Возле двери стоял человек в гражданском и нервничал, рыскал глазами по лицам людей. Он стоял точно так же и там, у шлагбаума, перед развернутыми в шеренги бывшими военнопленными, и точно так же лихорадочно шарил взглядом по лицам.

— Хорошо, не отвечайте, — наседал репортер. — Тогда последний вопрос: почему вы называли себя Бесом?

Сашка рассеянно скользнул взглядом по репортеру и неожиданно оставил его. До старого знакомого было несколько шагов, когда тот покинул свое место и направился в гущу народа. Великоречанин, однако, опередил его.

— Шестьдесят две тысячи восемьсот одиннадцатого вызывали? Так это я. Чего хотел? — Сашка подошел к нему вплотную. — Вот он я, — повторил Великоречанин и показал руку с татуировкой. — Читай!

Человек в гражданском виновато улыбнулся, помешкал несколько и скрылся в толпе.

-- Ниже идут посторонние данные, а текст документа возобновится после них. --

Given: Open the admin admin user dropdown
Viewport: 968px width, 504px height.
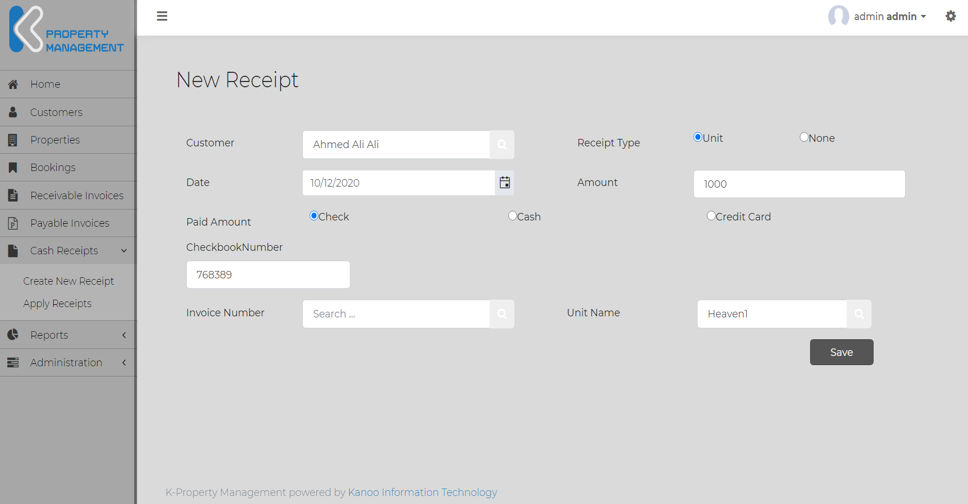Looking at the screenshot, I should [x=890, y=17].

В Чарочку Сашка вернулся только в конце ноября.

Мать выскочила к нему навстречу босая, простоволосая, обняла, уткнулась в грудь и заплакала.

— Господи! Хоть ты вернулся!

— Я ж писал, что вернусь, — сказал Сашка и огляделся, высматривая Марию. — А где Мария-то?

— Мария на ферме, — всхлипывала мать. — А вот Марейки-то нету теперь…

— Как — нету? — встревожился он. — Ты что, мать?

— Убежала Марейка, — снова заплакала мать. — Видно, не судьба мне, видно, грешница я великая, коли бог одного ребенка так и так отнял.

Сашка завел мать в избу, посадил на лавку и, не раздеваясь, сел рядом. Поджав босые, замерзшие на снегу ноги, мать вытерла передником опухшие глаза и, протяжно всхлипывая, начала рассказывать…

— Может, оно и лучше, — вздохнул Сашка, когда мать выговорилась и умолкла. — Марейке замуж пора. Только не ей бы уходить-то — мне. Из-за меня все пошло…

Наутро он пришел в сельсовет к Кулагину. Тот уже знал о его возвращении и встретил без удивления.

— Марейка ушла, Митя, — сказал Сашка. — Как же так?

— Жалко Марейку, — помолчав, выдавил Дмитрий.

— Если жалко, то хоть сказал бы Настасье Хромовой, чтоб отстала.

— Что я ей скажу?! Что я ей, вдове многодетной, скажу? Я судить ее правов не имею.

— Ты же знаешь, Митя. Деготь-то на воротах — не мне позор, а Марейке. Она-то ни при чем. Я виноват.

— А кто ж еще? — Дмитрий ударил кулаком по столу. — Ты вот что: забирай-ка свою эту… и катись из Чарочки! Другого кузнеца найдем!

— Не уйду, — твердо сказал Сашка. — Теперь-то я уж никуда не уйду.

Из сельсовета он направился в кузню. Время было около восьми, но молотобойца Вани Валькова ни в кузнице, ни дома не оказалось. Он заявился только в десятом часу, когда Сашка в одиночку натягивал обод на тележное колесо. От Ивана пахло свинарником, огромные, растоптанные пимы были забрызганы навозом.